Everyday Champion - Celia Magistrale

May 17, 2010

Celia Magistrale came to Oregon State with an idea that she wanted to row and study biology. A natural leader, Magistrale has served as a coxswain on the women’s rowing team for four seasons, guiding Oregon State boats to some of the best accomplishments in program history. While at Oregon State, she’s decided she wants to be a leader in the classroom and on the field as well.  Next season, while she finishes her degree, Magistrale will serve as a volunteer assistant with the women’s rowing team before she enters graduate school with the hopes of becoming a future physical education teacher.


As this week’s Everyday Champion, Magirstrale took some time to discuss her life at Oregon State and her future plans.


Why did you choose to come to Oregon State?

“I came to Oregon State, first of all because it was close to home.  I’m kind of a homebody.  My sister came here.  She’s a year and a half older than I am so it was a pretty good fit to come here.  I had heard about the rowing program through some family friends and decided I wanted to try it out and this was the place to go.”


How did you hear about the rowing program?
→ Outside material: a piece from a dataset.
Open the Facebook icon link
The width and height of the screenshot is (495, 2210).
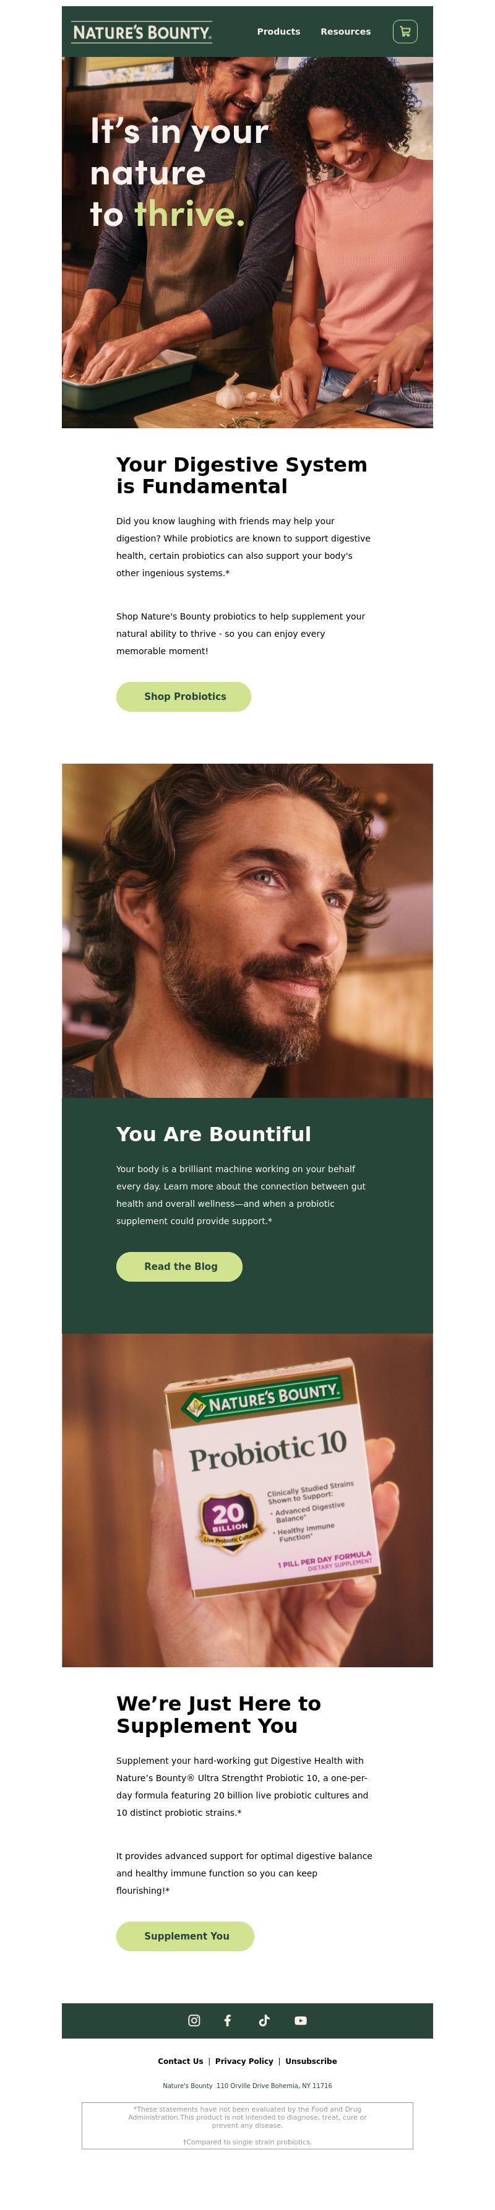227,2020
“I actually had a friend in high school whose older sister was a coxswain here at Oregon State a few years ago and they encouraged me to try out for the team and I took the PAC class.  She loved the experience when she was here and she was small and a good leader.  They saw my leadership skills through basketball and soccer in high school and thought that I would be a good fit and should try it out.”
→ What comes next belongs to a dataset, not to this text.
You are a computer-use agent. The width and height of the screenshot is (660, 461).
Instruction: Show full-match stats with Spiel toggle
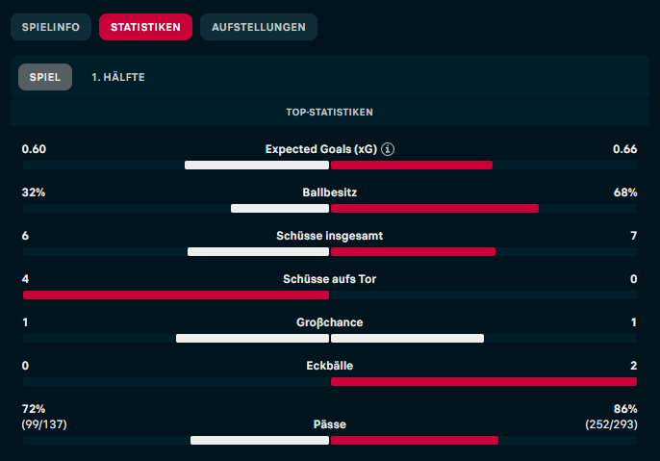45,77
What’s it been like rowing for Coach Ford?

“Rowing for Coach Ford has been great.  I think she’s one of the best coaches I’ve ever had.  She doesn’t only build you physically but helps build your character as well.  There have been many life lessons that she has taught me and the team has taught me that I don’t think I’d be able to find anywhere else.”


What is your role as coxswain during practice and during the race?

“So basically we’re the Coach in the boat.  We give any type of technical feedback to the rowers that we can.  On race day, especially, there’s no contact with the coaches as soon as we push off from the dock so it’s all on me.  I run the entire warm-up and make sure it’s timed correctly and that were at the starting line at the right time.  I make sure they are warmed up and ready to go.  I steer the boat all the time but during the race I just make sure I’m steering as straight as I can.  I also help call the race plan and motivate them to keep going.”


What have you taken from the sports you played in high school to being a coxswain now?

“Just having a leadership role on my teams in high school I’ve always been that person my teammates have looked to for guidance.  Having that kind of leadership capabilities has really helped me as a coxswain and also just being able to work with all types of people.  I went to David Douglas High School and it’s a very diverse area so just learning how to work with people and get to know them and get to know what get’s them going has really helped.”


What surprised you about Oregon State once you got here?

“What’s surprised me is how small it actually is.  It’s a lot bigger than high school but once you get used to the town you realize that it’s a pretty small town.  Everyone here is associated with the University.  Anywhere you go you hear that someone is an alum or in this class or working here so it’s cool how interconnected everyone is.”


What’s your plan for after this year?

“I’m going to finish out the rest of my degree and minor next year so I have a fifth year of undergrad.  Then my hope is to get into the masters P.E. teaching program here at Oregon State and hopefully after that get a job as a P.E. and health teacher somewhere.”


How have you been active in volunteering while here at OSU?

“I have helped with P.E. Majors Club in Girls on the Run and helped facilitate that event.  Also, we’ve worked with the fall kid’s carnival and set up booths and done activities with the kids there.  We’ve gone to Jefferson Elementary School and did a Mix It Up program with them.  We went and played and talked about our sports and what it’s like being an athlete.”


Do you plan on staying involved with Oregon State once you leave?

“Absolutely. I’ll be coaching with a novice team next year so hopefully that will help with my transition from not being on the team to helping out in some way.  I’ll try and stay involved in any way that I can. The program means so much to me.”


How did you get the coaching job?

“There had been previous athletes that were finishing out their degree and they had helped out with Coach Maxim and it was something that I had mentioned to the coaches my sophomore and junior year. I knew I wasn’t going to be able to finish in four years so I asked if there would be something that I could do.  They really liked the idea and so we all just kind of worked together to make that happen.”


How do you balance your life as a student athlete?

“A balance is the hardest part about it.  I’d say just being able to manage your time and make use of any little moment you can have.  It’s been hard because when you really don’t want to and are tired and want to take a nap you have to take your books out and start studying, start doing something earlier than you would have wanted to because there might not be time later to do it.”